The Resnick Center for Food Law and Policy at UCLA School of Law has compiled an expansive online resource that tracks issues at the intersection of the novel coronavirus pandemic and food law and policy. “Food is of paramount concern during the COVID-19 crisis — we’re all eaters — and this resource will help scholars, lawyers and other interested people navigate this ever-changing aspect of our lives today,” says Resnick Center executive director Michael Roberts, who will maintain and continue to expand the guide along with its primary developers, Resnick Center assistant director Diana Winters and law librarian Jennifer Lentz.
The guide, “COVID-19 and Food Law,” is a resource for scholars, researchers, officials, lawyers and other members of the public who seek information on matters of heightened interest during the public health crisis, including food security and safety, supply chain maintenance and the safety of farm or food-service workers.
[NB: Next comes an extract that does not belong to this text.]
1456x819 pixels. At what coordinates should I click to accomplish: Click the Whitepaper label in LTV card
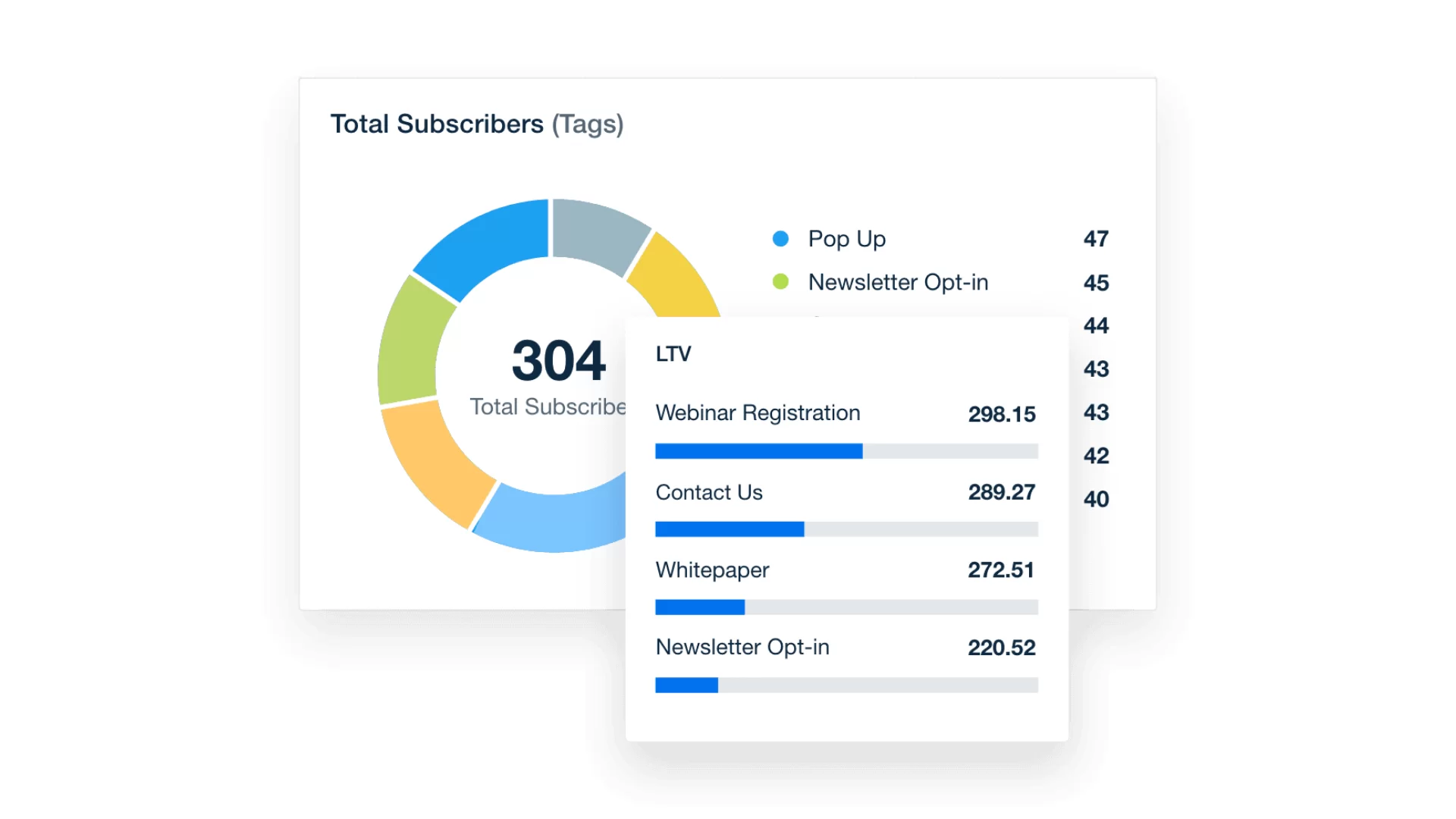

It includes links to food-related official guidance from state, federal, global and private agencies; a list of proposed and enacted state and federal legislation; and selected articles that focus on pandemic-related issues including food and the economy, diet and nutrition, feeding low-income children, and environmental impact. It also offers links to open-access repositories of media reports related to COVID-19 and food law and policy. Over time, the guide will include legal scholarship detailing the impact of COVID-19 on food law and policy, and it will help galvanize thinking around how the law can help build resiliency in food systems if major disruptions akin to the COVID-19 pandemic occur in the future.
Using the material in the guide as a resource, the Resnick Center has developed a proposal to publish a white paper that will recommend law and governance strategies for securing a resilient food supply chain against future disruptions. The white paper will first identify key systemic and structural impediments to resiliency and then make recommendations in the following areas of concentration: innovation and technology; structure; best governance practices; and leverage, which looks at how governing agencies and the food industry can leverage relationships in the food supply chain to shore up resiliency in the private sector. An overarching focus of the proposed white paper will be how to best meet the needs of those who are most vulnerable and susceptible to hunger, suffering and food injustice.
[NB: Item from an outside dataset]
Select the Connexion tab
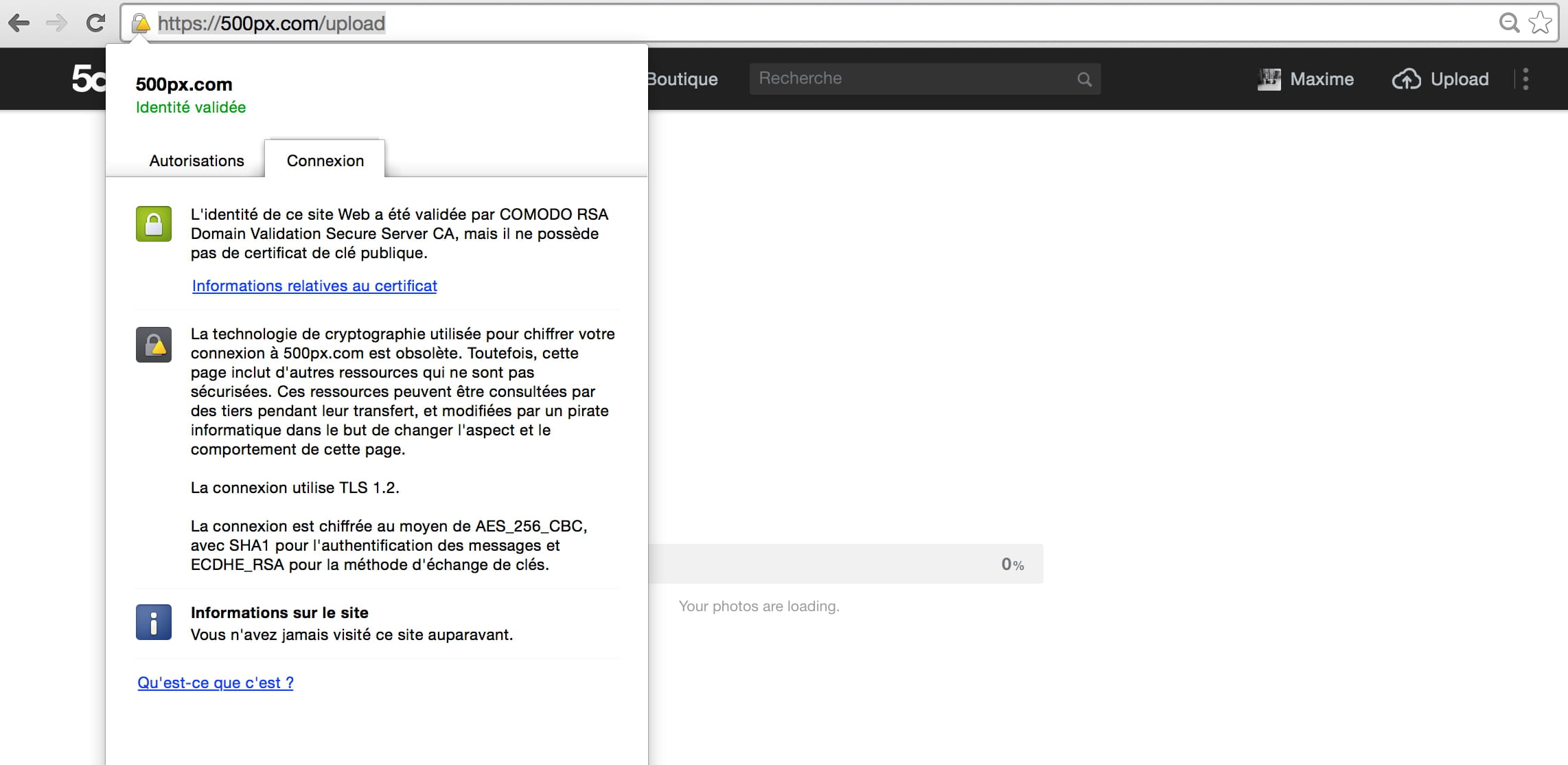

The white paper would build on several recent global initiatives by the Resnick Center seeking to improve governing institutions, including a partnership with the United Nations’ Food and Agriculture Organization (FAO) that is generating a major report on how international law and national governments can eradicate food fraud. The Resnick Center has also worked directly with officials in South Korea on optimal approaches to organizing its food safety regime and with government and industry leaders in China on extensive training programs on food governance. Finally, the Resnick Center has published extensively and is editing a Research Handbook on International Food Law (Edward Elgar) that addresses governance concepts.